### Work to be completed
Word for word, reproduce the records that follow.

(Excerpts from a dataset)
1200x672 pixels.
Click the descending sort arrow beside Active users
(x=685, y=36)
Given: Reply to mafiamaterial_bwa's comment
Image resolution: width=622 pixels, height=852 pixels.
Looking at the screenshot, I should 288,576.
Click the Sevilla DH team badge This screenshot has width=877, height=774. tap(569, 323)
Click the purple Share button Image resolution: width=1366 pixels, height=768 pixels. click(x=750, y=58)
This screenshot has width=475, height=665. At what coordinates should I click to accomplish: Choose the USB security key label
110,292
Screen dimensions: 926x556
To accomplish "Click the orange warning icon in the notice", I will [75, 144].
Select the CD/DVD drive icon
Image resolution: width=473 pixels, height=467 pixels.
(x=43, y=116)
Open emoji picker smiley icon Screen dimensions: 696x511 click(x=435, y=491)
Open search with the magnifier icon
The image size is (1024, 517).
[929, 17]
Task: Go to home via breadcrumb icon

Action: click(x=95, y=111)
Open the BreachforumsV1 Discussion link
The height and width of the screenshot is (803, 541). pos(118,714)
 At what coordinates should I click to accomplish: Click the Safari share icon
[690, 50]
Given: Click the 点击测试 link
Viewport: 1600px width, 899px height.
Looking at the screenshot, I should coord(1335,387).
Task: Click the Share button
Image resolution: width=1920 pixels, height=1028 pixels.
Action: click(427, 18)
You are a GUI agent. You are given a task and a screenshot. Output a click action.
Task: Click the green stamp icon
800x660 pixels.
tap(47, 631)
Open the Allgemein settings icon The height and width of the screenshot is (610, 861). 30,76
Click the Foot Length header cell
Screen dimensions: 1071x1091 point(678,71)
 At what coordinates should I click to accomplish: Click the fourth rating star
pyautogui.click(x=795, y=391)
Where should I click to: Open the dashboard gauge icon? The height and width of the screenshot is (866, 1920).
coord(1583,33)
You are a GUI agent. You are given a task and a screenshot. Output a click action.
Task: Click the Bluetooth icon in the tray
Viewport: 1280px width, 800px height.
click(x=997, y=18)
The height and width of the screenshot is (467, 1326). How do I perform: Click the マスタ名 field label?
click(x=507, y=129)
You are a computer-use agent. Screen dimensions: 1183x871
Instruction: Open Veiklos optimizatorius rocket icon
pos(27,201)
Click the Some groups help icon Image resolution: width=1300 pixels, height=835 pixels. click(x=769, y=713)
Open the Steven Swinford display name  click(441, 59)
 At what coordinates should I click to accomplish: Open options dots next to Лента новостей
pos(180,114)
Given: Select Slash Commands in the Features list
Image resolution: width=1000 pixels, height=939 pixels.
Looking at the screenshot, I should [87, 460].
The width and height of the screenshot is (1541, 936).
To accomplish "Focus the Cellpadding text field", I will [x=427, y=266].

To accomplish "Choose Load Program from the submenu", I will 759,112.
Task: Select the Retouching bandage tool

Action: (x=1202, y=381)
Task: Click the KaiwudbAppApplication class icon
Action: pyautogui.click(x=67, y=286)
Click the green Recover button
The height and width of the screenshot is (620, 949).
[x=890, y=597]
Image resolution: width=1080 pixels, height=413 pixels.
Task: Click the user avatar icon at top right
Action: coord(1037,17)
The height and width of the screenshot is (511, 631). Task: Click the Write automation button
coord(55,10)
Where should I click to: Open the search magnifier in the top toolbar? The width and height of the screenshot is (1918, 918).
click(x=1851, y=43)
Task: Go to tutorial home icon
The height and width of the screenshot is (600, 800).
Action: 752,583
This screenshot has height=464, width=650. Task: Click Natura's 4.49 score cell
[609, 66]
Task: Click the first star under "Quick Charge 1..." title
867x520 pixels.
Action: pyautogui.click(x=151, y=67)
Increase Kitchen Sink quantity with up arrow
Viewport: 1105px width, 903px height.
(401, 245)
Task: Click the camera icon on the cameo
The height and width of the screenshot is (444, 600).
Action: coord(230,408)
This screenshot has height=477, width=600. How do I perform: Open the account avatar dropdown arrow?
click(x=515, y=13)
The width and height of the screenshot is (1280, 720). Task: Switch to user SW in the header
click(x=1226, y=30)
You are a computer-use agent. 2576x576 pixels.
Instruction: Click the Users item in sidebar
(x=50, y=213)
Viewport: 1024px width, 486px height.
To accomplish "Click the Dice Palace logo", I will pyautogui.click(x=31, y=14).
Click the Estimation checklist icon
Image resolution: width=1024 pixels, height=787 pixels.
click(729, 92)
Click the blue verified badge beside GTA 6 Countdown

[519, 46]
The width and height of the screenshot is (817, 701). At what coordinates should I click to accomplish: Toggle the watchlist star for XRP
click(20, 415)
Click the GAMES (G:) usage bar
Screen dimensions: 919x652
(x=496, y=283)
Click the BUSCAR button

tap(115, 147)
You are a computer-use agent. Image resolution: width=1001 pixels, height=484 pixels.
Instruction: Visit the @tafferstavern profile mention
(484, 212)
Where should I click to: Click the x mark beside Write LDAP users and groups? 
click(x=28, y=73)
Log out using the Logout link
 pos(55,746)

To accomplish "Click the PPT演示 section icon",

### Response to the exercise
1200x672 pixels.
Click the descending sort arrow beside Active users
(x=685, y=36)
Given: Reply to mafiamaterial_bwa's comment
Image resolution: width=622 pixels, height=852 pixels.
Looking at the screenshot, I should 288,576.
Click the Sevilla DH team badge This screenshot has width=877, height=774. tap(569, 323)
Click the purple Share button Image resolution: width=1366 pixels, height=768 pixels. click(x=750, y=58)
This screenshot has width=475, height=665. At what coordinates should I click to accomplish: Choose the USB security key label
110,292
Screen dimensions: 926x556
To accomplish "Click the orange warning icon in the notice", I will [75, 144].
Select the CD/DVD drive icon
Image resolution: width=473 pixels, height=467 pixels.
(x=43, y=116)
Open emoji picker smiley icon Screen dimensions: 696x511 click(x=435, y=491)
Open search with the magnifier icon
The image size is (1024, 517).
[929, 17]
Task: Go to home via breadcrumb icon

Action: click(x=95, y=111)
Open the BreachforumsV1 Discussion link
The height and width of the screenshot is (803, 541). pos(118,714)
 At what coordinates should I click to accomplish: Click the Safari share icon
[690, 50]
Given: Click the 点击测试 link
Viewport: 1600px width, 899px height.
Looking at the screenshot, I should coord(1335,387).
Task: Click the Share button
Image resolution: width=1920 pixels, height=1028 pixels.
Action: click(427, 18)
You are a GUI agent. You are given a task and a screenshot. Output a click action.
Task: Click the green stamp icon
800x660 pixels.
tap(47, 631)
Open the Allgemein settings icon The height and width of the screenshot is (610, 861). 30,76
Click the Foot Length header cell
Screen dimensions: 1071x1091 point(678,71)
 At what coordinates should I click to accomplish: Click the fourth rating star
pyautogui.click(x=795, y=391)
Where should I click to: Open the dashboard gauge icon? The height and width of the screenshot is (866, 1920).
coord(1583,33)
You are a GUI agent. You are given a task and a screenshot. Output a click action.
Task: Click the Bluetooth icon in the tray
Viewport: 1280px width, 800px height.
click(x=997, y=18)
The height and width of the screenshot is (467, 1326). How do I perform: Click the マスタ名 field label?
click(x=507, y=129)
You are a computer-use agent. Screen dimensions: 1183x871
Instruction: Open Veiklos optimizatorius rocket icon
pos(27,201)
Click the Some groups help icon Image resolution: width=1300 pixels, height=835 pixels. click(x=769, y=713)
Open the Steven Swinford display name  click(441, 59)
 At what coordinates should I click to accomplish: Open options dots next to Лента новостей
pos(180,114)
Given: Select Slash Commands in the Features list
Image resolution: width=1000 pixels, height=939 pixels.
Looking at the screenshot, I should [87, 460].
The width and height of the screenshot is (1541, 936).
To accomplish "Focus the Cellpadding text field", I will [x=427, y=266].

To accomplish "Choose Load Program from the submenu", I will 759,112.
Task: Select the Retouching bandage tool

Action: (x=1202, y=381)
Task: Click the KaiwudbAppApplication class icon
Action: pyautogui.click(x=67, y=286)
Click the green Recover button
The height and width of the screenshot is (620, 949).
[x=890, y=597]
Image resolution: width=1080 pixels, height=413 pixels.
Task: Click the user avatar icon at top right
Action: coord(1037,17)
The height and width of the screenshot is (511, 631). Task: Click the Write automation button
coord(55,10)
Where should I click to: Open the search magnifier in the top toolbar? The width and height of the screenshot is (1918, 918).
click(x=1851, y=43)
Task: Go to tutorial home icon
The height and width of the screenshot is (600, 800).
Action: 752,583
This screenshot has height=464, width=650. Task: Click Natura's 4.49 score cell
[609, 66]
Task: Click the first star under "Quick Charge 1..." title
867x520 pixels.
Action: pyautogui.click(x=151, y=67)
Increase Kitchen Sink quantity with up arrow
Viewport: 1105px width, 903px height.
(401, 245)
Task: Click the camera icon on the cameo
The height and width of the screenshot is (444, 600).
Action: coord(230,408)
This screenshot has height=477, width=600. How do I perform: Open the account avatar dropdown arrow?
click(x=515, y=13)
The width and height of the screenshot is (1280, 720). Task: Switch to user SW in the header
click(x=1226, y=30)
You are a computer-use agent. 2576x576 pixels.
Instruction: Click the Users item in sidebar
(x=50, y=213)
Viewport: 1024px width, 486px height.
To accomplish "Click the Dice Palace logo", I will pyautogui.click(x=31, y=14).
Click the Estimation checklist icon
Image resolution: width=1024 pixels, height=787 pixels.
click(729, 92)
Click the blue verified badge beside GTA 6 Countdown

[519, 46]
The width and height of the screenshot is (817, 701). At what coordinates should I click to accomplish: Toggle the watchlist star for XRP
click(20, 415)
Click the GAMES (G:) usage bar
Screen dimensions: 919x652
(x=496, y=283)
Click the BUSCAR button

tap(115, 147)
You are a computer-use agent. Image resolution: width=1001 pixels, height=484 pixels.
Instruction: Visit the @tafferstavern profile mention
(484, 212)
Where should I click to: Click the x mark beside Write LDAP users and groups? 
click(x=28, y=73)
Log out using the Logout link
 pos(55,746)

To accomplish "Click the PPT演示 section icon",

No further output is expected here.